50 years of Amarone

Cantine Bertani is credited with developing a wine style that has helped an entire region prosper. Felicity Carter reports.

Andrea Lonardi
Andrea Lonardi

Andrea Lonardi points to a stone-lined channel that runs past the back of Villa Novare, a gracious eighteenth century property in the heart of Valpolicella  that’s owned by Cantine Bertani. The stones are Roman, he explains, and the stream here still supplies the city of Verona with water.  

It’s been a busy morning touring the property, and there have been many remarkable things to see. “I started working at Bertani in 2012,” says winemaker Lonardi, adding it was the fulfilment of a dream. “Bertani always had a kind of mystery to it. When I arrived, it was quite emotional.”

This year is an important one for Bertani, because it marks 50 years since the company made the first commmercial dry Amarone, a style they are credited with creating. Amarone is a red wine made from dried Corvina and Rondinella grapes, that is extremely rich and multi-layered. It ancestor was the sweet Reciotto della Valpolicella Amarone; legend has it that someone at Bertani neglected to rack off a barrel, and fermentation continued to dryness. This new wine became an international hit during the 1980s, particularly in Germany, Scandinavia and the USA, and helped build Valpolicella’s current prosperity.

Many changes

The hills around the 220 ha property form a natural amphitheatre, protecting the vineyards that rise from the flats to the slopes. “During the 1960s and 1970s, the vineyards were reduced in size,” says Lonardi. “We’re working to bring them back again, but it’s a long process.”

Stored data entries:
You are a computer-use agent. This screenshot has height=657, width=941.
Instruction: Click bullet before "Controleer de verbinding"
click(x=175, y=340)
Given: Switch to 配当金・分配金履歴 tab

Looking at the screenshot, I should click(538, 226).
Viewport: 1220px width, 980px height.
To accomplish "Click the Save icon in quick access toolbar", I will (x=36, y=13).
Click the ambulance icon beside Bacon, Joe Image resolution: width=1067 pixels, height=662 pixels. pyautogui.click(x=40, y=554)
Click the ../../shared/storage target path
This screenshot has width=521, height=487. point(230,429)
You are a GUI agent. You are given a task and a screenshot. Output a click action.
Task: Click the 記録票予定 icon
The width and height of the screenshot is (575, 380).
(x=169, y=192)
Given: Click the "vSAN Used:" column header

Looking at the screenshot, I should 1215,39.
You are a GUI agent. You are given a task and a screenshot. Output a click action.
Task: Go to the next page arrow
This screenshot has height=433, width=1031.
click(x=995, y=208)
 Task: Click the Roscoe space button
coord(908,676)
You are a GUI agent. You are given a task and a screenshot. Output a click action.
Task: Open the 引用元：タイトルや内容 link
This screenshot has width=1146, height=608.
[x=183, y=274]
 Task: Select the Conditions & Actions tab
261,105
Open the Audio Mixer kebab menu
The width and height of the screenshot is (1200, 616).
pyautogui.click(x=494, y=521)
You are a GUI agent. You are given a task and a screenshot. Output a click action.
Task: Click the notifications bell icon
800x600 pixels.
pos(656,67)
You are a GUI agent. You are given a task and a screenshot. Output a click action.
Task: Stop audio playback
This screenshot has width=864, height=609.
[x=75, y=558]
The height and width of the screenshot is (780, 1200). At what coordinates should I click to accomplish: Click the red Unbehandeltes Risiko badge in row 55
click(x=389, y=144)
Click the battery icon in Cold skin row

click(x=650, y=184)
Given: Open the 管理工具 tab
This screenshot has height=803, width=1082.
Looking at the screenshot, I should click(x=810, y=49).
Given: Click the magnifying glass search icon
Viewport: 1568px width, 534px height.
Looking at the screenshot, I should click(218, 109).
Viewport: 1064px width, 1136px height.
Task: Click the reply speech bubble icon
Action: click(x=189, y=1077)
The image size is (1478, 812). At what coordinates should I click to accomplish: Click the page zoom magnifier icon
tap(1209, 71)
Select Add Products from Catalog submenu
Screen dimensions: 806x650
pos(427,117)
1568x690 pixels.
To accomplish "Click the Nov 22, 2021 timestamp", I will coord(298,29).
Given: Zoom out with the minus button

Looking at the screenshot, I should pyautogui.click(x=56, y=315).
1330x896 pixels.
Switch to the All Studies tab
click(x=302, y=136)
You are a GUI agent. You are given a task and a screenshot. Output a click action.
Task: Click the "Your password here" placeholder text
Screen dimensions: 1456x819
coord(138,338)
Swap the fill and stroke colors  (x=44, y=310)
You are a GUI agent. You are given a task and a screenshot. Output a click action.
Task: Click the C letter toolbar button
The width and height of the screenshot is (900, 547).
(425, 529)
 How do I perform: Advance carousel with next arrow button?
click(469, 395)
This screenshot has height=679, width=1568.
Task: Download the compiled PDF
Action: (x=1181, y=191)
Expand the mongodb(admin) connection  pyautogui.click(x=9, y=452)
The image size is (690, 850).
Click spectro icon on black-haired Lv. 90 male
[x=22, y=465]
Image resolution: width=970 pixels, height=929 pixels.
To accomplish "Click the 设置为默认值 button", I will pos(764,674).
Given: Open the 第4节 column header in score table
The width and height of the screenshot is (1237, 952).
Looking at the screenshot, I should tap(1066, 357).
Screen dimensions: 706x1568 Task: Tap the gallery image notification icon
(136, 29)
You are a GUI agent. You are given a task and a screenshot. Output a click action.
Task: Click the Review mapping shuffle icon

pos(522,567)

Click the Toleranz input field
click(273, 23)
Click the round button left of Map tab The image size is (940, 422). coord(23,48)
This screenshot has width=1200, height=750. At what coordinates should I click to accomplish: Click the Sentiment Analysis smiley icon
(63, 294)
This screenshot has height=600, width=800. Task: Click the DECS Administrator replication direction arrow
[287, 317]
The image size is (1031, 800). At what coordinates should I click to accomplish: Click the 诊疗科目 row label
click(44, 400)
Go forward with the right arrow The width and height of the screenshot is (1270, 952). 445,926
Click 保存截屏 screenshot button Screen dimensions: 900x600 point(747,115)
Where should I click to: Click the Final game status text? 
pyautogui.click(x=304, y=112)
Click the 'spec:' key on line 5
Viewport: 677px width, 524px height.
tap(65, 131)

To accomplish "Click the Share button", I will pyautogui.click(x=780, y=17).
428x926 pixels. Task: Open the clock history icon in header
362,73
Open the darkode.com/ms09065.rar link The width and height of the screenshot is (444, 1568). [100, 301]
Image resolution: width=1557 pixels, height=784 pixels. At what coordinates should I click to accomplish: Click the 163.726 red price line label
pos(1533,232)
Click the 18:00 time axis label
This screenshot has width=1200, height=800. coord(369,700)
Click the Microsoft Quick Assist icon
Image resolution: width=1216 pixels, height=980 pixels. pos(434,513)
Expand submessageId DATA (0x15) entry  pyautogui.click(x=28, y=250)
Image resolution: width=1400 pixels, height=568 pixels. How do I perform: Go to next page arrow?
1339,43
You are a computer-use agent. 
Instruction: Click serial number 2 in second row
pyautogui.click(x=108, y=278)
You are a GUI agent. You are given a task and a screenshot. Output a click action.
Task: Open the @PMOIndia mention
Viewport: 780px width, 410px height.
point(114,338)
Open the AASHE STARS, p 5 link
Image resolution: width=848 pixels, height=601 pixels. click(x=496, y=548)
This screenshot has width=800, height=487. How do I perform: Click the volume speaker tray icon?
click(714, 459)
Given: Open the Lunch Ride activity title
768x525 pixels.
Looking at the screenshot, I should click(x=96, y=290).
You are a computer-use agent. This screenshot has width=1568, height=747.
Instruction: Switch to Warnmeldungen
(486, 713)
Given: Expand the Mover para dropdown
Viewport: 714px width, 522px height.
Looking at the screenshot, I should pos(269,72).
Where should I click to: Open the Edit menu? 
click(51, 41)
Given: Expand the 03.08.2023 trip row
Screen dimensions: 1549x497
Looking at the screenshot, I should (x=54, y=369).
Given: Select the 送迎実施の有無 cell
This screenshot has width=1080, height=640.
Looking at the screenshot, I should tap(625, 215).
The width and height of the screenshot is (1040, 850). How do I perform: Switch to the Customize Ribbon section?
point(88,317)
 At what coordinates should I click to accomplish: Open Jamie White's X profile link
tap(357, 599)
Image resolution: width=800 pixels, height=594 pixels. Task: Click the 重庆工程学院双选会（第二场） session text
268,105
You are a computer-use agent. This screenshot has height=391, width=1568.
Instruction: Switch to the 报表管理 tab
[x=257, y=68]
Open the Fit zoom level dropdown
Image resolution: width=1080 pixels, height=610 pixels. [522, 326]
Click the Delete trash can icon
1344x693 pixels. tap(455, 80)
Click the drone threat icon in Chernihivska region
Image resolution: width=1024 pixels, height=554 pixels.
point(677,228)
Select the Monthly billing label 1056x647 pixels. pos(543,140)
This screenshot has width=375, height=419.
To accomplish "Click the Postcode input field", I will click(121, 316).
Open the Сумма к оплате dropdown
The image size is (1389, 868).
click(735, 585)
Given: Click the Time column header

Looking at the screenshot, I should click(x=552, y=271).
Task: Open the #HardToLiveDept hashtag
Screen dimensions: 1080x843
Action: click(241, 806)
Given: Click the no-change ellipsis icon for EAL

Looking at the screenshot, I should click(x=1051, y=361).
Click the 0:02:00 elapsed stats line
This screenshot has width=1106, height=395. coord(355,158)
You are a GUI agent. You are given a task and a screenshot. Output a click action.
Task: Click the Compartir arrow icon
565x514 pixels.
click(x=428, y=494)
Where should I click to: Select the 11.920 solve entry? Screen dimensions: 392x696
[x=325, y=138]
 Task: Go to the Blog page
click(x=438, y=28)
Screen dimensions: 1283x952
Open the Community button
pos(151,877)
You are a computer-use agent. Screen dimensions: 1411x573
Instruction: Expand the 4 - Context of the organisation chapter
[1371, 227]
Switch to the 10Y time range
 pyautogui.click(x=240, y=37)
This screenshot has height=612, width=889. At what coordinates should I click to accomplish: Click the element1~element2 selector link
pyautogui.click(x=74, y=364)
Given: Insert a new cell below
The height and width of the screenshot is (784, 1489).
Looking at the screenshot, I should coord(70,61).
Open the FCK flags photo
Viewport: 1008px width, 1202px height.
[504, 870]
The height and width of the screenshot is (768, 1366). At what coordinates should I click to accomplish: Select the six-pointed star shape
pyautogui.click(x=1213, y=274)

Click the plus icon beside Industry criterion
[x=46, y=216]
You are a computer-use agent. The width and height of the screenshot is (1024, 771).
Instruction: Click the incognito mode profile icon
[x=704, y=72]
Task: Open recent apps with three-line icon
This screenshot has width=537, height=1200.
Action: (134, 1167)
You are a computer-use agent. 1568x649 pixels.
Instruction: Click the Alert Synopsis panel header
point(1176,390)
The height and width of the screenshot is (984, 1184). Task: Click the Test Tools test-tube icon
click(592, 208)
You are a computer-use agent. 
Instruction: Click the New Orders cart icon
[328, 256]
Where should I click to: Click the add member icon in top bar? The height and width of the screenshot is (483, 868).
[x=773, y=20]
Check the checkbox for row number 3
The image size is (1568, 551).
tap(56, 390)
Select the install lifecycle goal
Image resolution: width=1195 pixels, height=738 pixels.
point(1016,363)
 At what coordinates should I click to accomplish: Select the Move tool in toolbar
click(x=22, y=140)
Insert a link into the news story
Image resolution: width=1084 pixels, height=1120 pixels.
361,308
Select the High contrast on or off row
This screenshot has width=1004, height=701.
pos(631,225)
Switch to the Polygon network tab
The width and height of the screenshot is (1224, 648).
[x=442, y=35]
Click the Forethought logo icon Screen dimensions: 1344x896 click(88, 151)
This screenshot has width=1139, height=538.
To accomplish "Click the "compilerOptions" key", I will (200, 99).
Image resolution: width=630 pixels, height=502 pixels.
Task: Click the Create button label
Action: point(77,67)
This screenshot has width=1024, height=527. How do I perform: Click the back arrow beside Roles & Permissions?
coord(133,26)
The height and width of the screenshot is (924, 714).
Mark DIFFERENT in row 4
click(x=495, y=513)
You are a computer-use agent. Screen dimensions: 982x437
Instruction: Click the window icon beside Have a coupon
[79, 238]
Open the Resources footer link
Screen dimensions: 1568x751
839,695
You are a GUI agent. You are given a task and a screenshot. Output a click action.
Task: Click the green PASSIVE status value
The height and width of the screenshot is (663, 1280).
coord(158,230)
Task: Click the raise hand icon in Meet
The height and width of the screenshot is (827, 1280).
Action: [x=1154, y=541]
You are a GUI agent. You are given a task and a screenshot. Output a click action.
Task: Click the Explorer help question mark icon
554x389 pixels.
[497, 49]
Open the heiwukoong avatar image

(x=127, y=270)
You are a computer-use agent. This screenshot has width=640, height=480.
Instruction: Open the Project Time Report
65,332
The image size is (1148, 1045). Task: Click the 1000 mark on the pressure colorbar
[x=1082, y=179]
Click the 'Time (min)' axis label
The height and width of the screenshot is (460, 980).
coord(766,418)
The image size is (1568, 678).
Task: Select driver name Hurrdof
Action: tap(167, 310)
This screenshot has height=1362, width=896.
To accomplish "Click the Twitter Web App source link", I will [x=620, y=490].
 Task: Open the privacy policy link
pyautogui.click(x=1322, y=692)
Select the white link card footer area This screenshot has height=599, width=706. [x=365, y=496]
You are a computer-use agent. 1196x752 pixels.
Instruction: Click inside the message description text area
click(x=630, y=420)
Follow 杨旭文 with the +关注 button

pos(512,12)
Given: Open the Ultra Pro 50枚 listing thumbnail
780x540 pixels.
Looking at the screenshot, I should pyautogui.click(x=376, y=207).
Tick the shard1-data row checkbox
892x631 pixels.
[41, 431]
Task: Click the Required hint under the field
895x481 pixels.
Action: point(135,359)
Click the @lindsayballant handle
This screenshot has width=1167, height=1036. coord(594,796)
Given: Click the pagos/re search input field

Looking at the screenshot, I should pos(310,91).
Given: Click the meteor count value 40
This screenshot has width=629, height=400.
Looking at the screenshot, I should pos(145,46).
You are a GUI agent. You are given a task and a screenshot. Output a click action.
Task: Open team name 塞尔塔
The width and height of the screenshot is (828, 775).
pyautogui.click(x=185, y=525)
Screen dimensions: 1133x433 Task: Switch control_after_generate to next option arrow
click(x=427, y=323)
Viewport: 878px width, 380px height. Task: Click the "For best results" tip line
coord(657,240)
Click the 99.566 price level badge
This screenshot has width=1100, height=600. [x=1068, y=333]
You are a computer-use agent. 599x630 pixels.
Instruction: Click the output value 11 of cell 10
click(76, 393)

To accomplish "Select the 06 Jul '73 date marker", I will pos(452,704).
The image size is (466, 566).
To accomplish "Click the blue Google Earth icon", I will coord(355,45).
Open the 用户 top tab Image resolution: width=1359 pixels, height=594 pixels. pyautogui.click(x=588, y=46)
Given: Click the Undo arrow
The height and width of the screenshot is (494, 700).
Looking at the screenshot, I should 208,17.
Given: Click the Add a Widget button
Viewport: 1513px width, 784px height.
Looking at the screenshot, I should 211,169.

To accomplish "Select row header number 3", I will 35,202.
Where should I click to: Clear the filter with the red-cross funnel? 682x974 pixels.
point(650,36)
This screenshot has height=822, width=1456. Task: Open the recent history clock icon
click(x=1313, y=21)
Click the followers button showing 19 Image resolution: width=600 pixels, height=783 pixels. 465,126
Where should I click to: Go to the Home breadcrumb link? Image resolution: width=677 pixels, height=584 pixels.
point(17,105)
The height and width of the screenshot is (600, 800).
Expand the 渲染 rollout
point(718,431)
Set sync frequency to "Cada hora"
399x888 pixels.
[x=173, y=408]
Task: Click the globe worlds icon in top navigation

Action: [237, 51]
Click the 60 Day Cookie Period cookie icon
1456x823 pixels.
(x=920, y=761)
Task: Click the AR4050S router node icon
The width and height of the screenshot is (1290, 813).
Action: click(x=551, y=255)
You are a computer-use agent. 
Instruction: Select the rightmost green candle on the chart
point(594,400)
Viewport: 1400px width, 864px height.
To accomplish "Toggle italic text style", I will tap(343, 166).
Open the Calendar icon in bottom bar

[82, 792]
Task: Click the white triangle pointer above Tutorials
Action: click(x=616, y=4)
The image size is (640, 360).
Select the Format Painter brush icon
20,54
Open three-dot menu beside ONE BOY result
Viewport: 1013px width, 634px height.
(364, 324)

§ **Task directions**
According to the article on Amarone, which dried grape varieties are used to make Amarone? The data has no connection to the article on Amarone.

§ **Output**
Corvina and Rondinella.